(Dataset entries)
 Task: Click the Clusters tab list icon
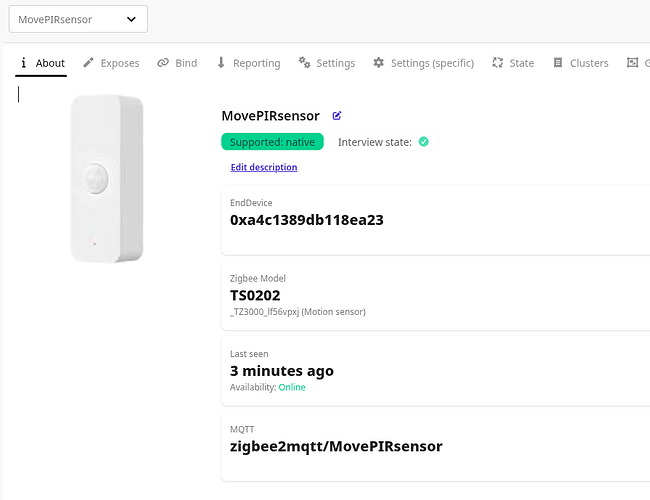[x=558, y=63]
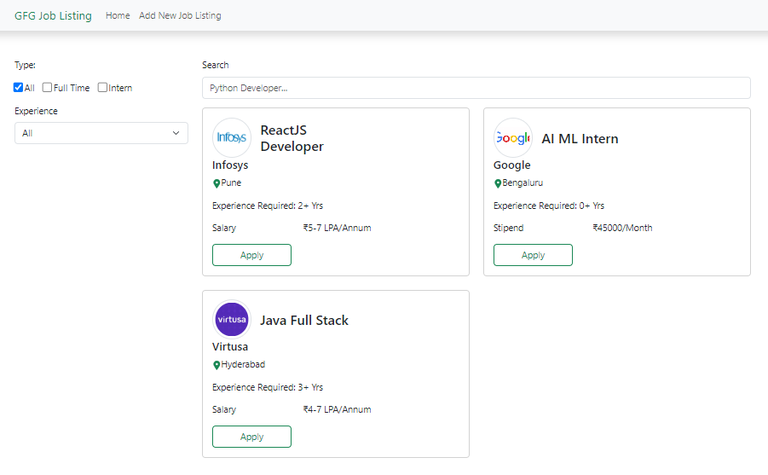Click the GFG Job Listing brand link
Screen dimensions: 768x475
click(53, 16)
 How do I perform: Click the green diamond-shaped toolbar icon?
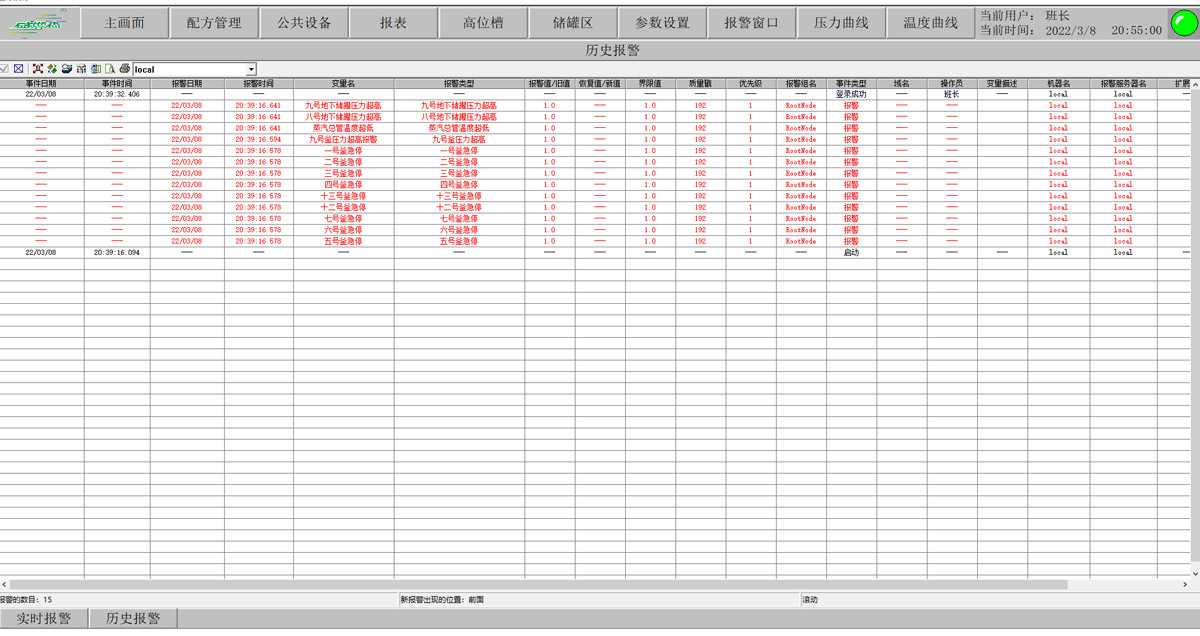point(52,69)
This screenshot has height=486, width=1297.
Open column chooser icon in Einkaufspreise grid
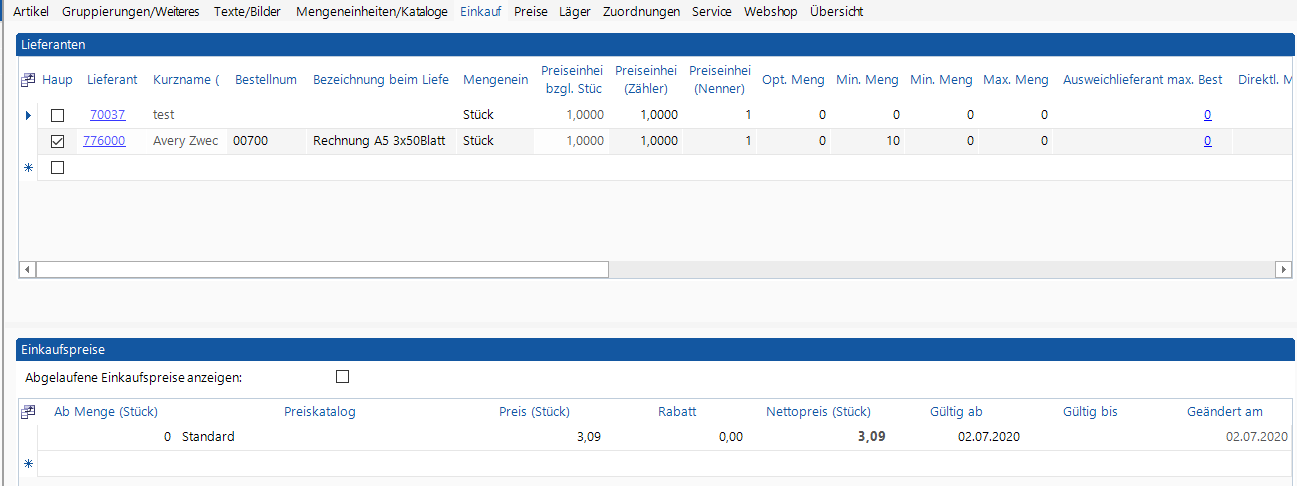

__Task goal__:
Each line above should be written out again exactly, without any image.

__Result__:
 Task: Click the Clusters tab list icon
[x=558, y=63]
Click the GFG Job Listing brand link
Screen dimensions: 768x475
click(53, 16)
 How do I perform: Click the green diamond-shaped toolbar icon?
point(52,69)
This screenshot has height=486, width=1297.
Open column chooser icon in Einkaufspreise grid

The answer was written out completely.